Maison de brique sur le canal
Une volumétrie fragmentée en brique dialogue avec le tissu historique et se prolonge dans le miroir du canal.
Le bâtiment ne cherche pas à s’imposer. Il se fragmente, se découpe, se pose en retrait du quai comme s’il avait toujours appartenu à cette séquence de pignons. La brique — teinte terreuse, pose irrégulière — absorbe la lumière nuageuse sans la renvoyer. Le reflet dans l’eau du canal double la façade en silence, ajoutant une profondeur que le volume bâti lui-même refuse.
Mémoire urbaine
La silhouette convoque les entrepôts et maisons de négoce qui bordent traditionnellement les canaux : pignons en pointe, volumes empilés, rythme vertical. Mais la lecture est volontairement ambiguë. Les masses se décalent, s’emboîtent, créent des terrasses et des retraits que l’architecture historique n’aurait pas tolérés.

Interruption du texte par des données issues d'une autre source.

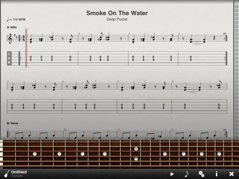The width and height of the screenshot is (239, 179).
Task: Show song info via the 'i' icon
Action: click(216, 174)
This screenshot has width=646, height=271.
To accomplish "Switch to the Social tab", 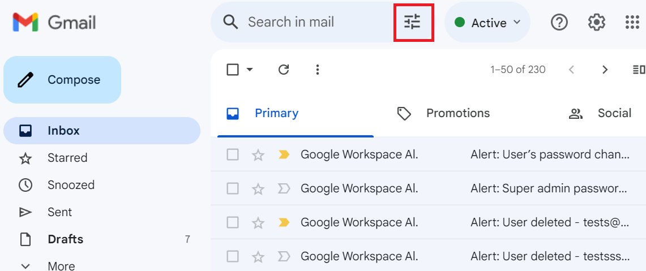I will (x=614, y=113).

La répétition sans imitation — c’est peut-être cela, la continuité urbaine.
Ouvertures et façade
Les fenêtres obéissent à une logique propre à chaque niveau : étroites et verticales en hauteur, larges et transparentes au rez-de-chaussée, laissant filtrer la vie intérieure vers le quai. La brique, omniprésente, unifie ce qui aurait pu rester une collection de volumes disparates.